De voortzettingseis ziet conform artikel 35e, eerste lid, onderdeel c, SW 1956 kort gezegd op:

  1. de verkregen aandelen;
  2. de aanspraken die die aandelen vertegenwoordigen; en
  3. het ophouden uit ‒een deel van‒ de onderneming winst te genieten.

Het ophouden winst te genieten ziet zowel op de onderneming die het lichaam drijft waarvan de aandelen zijn verkregen, als op de onderneming die door een deelneming wordt gedreven. De toerekeningsregel van artikel 35c, vijfde lid, SW 1956 geldt zowel voor de bezitstermijn als de voorzettingsperiode.

In onderdeel 6.3 van het besluit van de Staatssecretaris van Financiën van 17 maart 2013, Schenk- en erfbelasting, bedrijfsopvolgingsregeling, nr. BLKB 2012/1221M (Stcrt. 2013, 2175) is een goedkeuring opgenomen voor in gemeenschap van goederen gehuwden. Deze goedkeuring houdt onder andere in dat onder voorwaarden verkoop van de aandelen in een deelneming geen strijd met het voldoen aan het voortzettingsvereiste oplevert. De reden voor deze goedkeuring is mede dat bij in gemeenschap van goederen gehuwden niet aan te wijzen is welke aandelen van welke echtgenoot zijn en dat geldt ook voor het indirecte belang in de deelneming. Door de economische benadering van de goedkeuring wordt gekeken naar het indirecte belang (in percentages) van de aandeelhouder (natuurlijk persoon) in de materiele onderneming. Deze goedkeuring houdt in dat bij gedeeltelijke verkoop van aandelen van de deelneming het ophouden winst te genieten grotendeels mag worden toegerekend aan het indirecte belang dat de langstlevende echtgenoot al vóór de verkrijging had.

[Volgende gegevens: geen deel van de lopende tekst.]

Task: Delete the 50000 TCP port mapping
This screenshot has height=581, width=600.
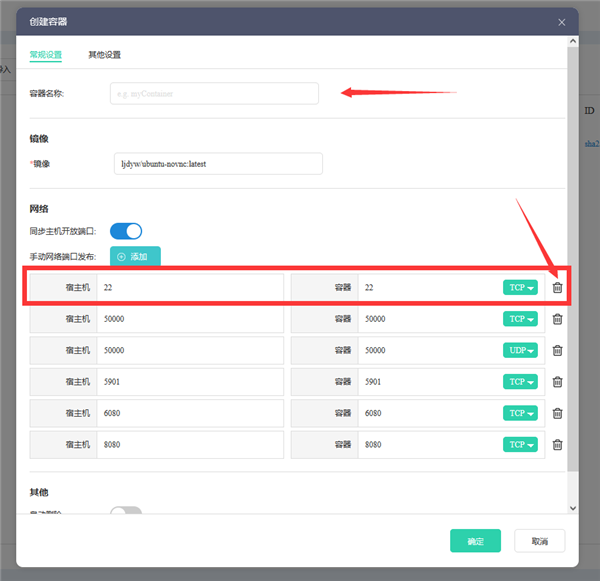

Voor andere gelijksoortige situaties, waarbij de verkrijger al voor de verkrijging een indirect belang had in de materiele onderneming maar waarvoor de goedkeuring niet geldt, geldt dat verkoop of emissie van aandelen in de deelneming leidt tot gedeeltelijk niet voldoen aan het voortzettingsvereiste (artikel 35e, eerste lid, onderdeel c, onder 3˚, SW 1956). Voor deze situaties heeft de Staatssecretaris geen goedkeuring in het besluit opgenomen. Wellicht biedt een beroep op een goedkeuring hardheidsclausule een oplossing.

In deze casus (Aanleiding)

Bij moeder vindt bij verkoop of emissie van de aandelen in de deelneming de feitelijke afname van het indirecte belang naar rato plaats. Zonder de hierboven toegelichte goedkeuring trof deze afname ook deels het verkregen indirecte belang in de deelneming en leidde deze verkoop of emissie dus tot gedeeltelijk niet voldoen aan het voortzettingsvereiste. Echter door de goedkeuring in onderdeel 6.3, derde voorbeeld, van het BOR-besluit van 17 januari 2013, is dit niet het geval zolang het indirecte belang van moeder in de ‘toegerekende’ onderneming niet daalt onder 10% van 60% = 6%. Pas bij een kleiner belang wordt niet voldaan aan het voortzettingsvereiste.

Voor de vier kinderen leidt het laten participeren van een werknemer altijd tot gedeeltelijk ophouden winst te genieten (artikel 35e, eerste lid, onderdeel c, onder 3°, SW 1956). Zij hadden immers voor de verkrijging geen (indirect) belang in de onderneming. Voor elk van hen leidt de verkoop of emissie tot gedeeltelijk intrekking van de BOR-vrijstelling. Hun belang in de onderneming, die wordt toegerekend aan Holding BV, neemt per kind af met 0,6% (hun indirecte belang daalt namelijk van 6% naar 5,4%).